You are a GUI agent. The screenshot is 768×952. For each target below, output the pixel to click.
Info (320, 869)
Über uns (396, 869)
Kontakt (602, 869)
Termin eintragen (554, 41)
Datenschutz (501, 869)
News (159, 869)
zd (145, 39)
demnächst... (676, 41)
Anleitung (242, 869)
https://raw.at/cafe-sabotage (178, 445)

○ ○ ○ ○

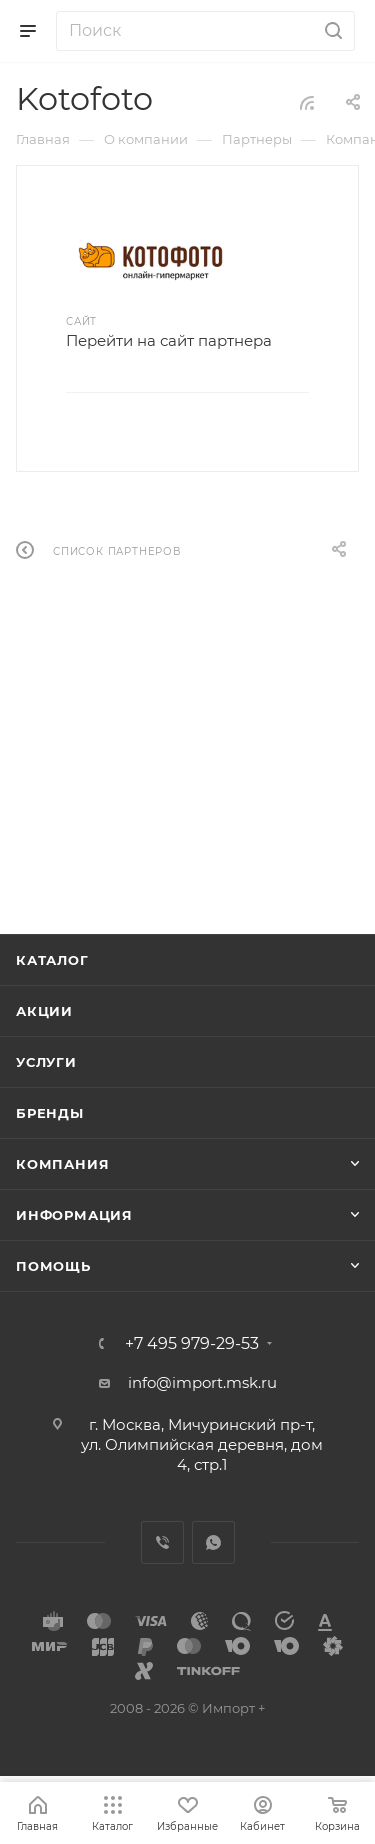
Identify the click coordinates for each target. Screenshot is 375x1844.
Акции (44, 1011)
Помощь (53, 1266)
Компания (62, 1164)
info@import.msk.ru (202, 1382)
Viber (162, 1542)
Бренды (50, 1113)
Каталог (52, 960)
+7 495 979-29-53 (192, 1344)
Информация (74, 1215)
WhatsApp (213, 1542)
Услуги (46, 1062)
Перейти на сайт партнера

○ ○ ○ ○

= REQUIRED TASK =
Set down everything from the line containing "Über uns (396, 869)" down to the line containing "Anleitung (242, 869)", both included, copying each line without change.

= EXERCISE SOLUTION =
Über uns (396, 869)
Kontakt (602, 869)
Termin eintragen (554, 41)
Datenschutz (501, 869)
News (159, 869)
zd (145, 39)
demnächst... (676, 41)
Anleitung (242, 869)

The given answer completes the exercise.